So, US readers, pop over here, read a bit more, and then sign the petition. You don’t have to be crazy to do so.

Another US Immigration Story

The eagle-eyed Arnold Akien sent me a link to this story about Indian IT workers with valid H1-B and L-1 visas being denied entry by the CBP. In theory such visas only entitle you to work for a single employer in the USA, but if you are a consultant you will inevitably work for clients on behalf of your employer. That’s the way consultancy works. The CBP appears to have got it into its head that this is a violation of the terms of the visas, and once again are denying entry to legitimate visa holders.
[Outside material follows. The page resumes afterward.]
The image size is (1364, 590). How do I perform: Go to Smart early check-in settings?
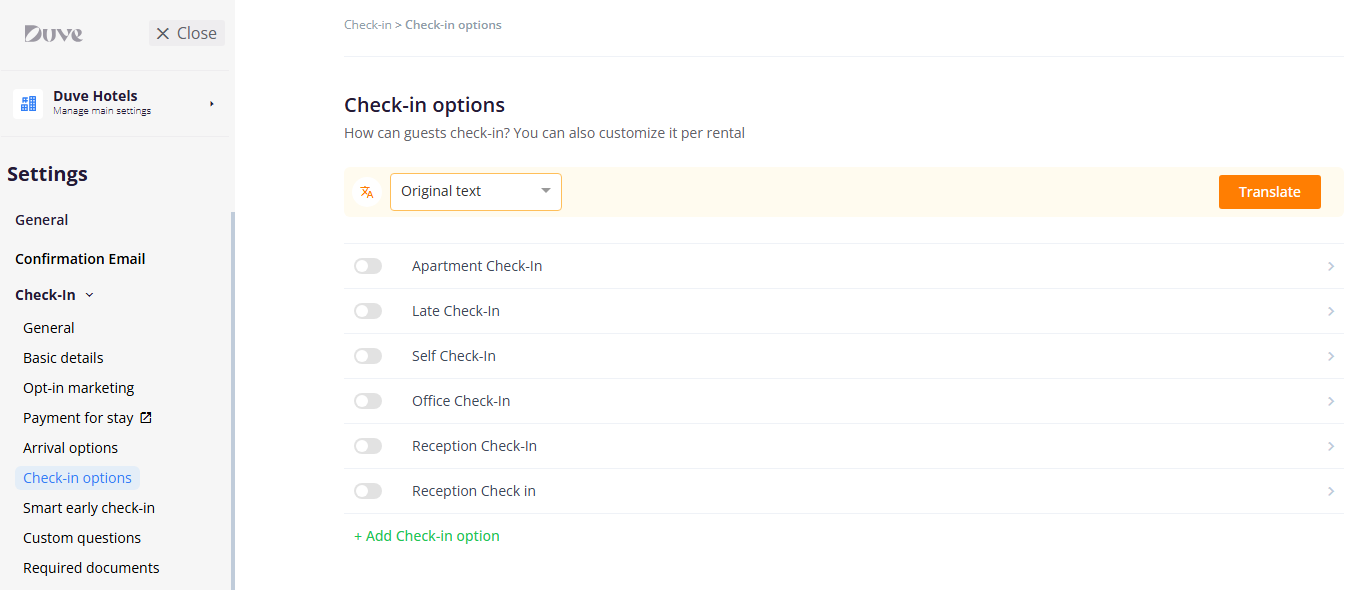(89, 508)
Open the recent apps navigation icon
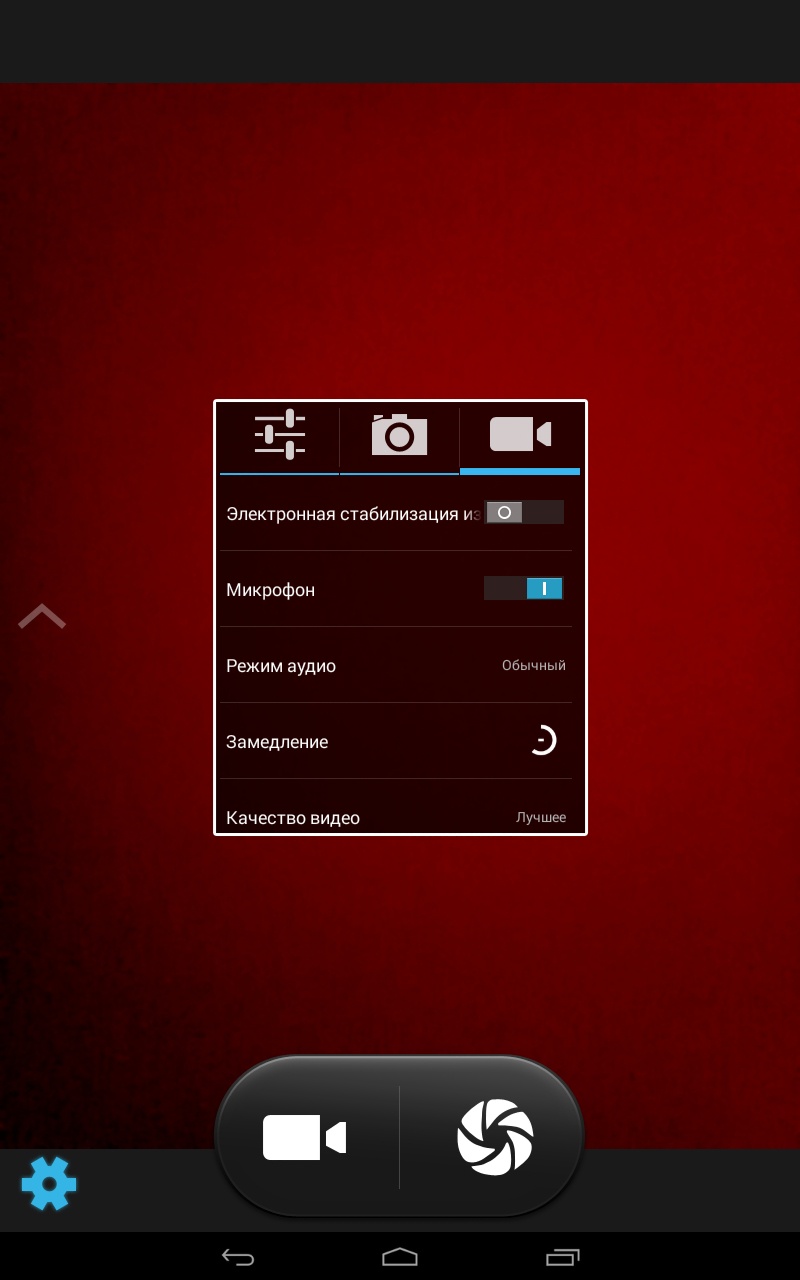This screenshot has height=1280, width=800. pyautogui.click(x=562, y=1256)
The sad thing is that a lot of this work can probably be done remotely, so in attempting to defend US jobs the CBP is probably only sending them offshore, at a significant cost to the US economy.

A Parallel Experience

This morning friends in New Zealand forwarded me a link to this sorry tale of an experience with US Customs & Border Patrol.

Obviously bekitty had a much worse time of it than I did. As I have said, the CBP officers that I dealt with were very sympathetic. I was very lucky. However, strip away the abuse that gets handed out to suspected illegal immigrants in Los Angeles and you are left with a fairly similar story. Except that bekitty had a perfectly legitimate visa.

This is the sort of problem I am facing. Even if you have a visa, CBP can and will make life difficult for you if you come and go too often. They can and do deny people entry because they suspect them of traveling for purposes other than those stated on their visa. And the key word there is “suspect”. If they suspect you, no matter how wrong they may be, you are guilty until such time as you can go back to your own country and spend a lot of money on lawyers to prove your innocence.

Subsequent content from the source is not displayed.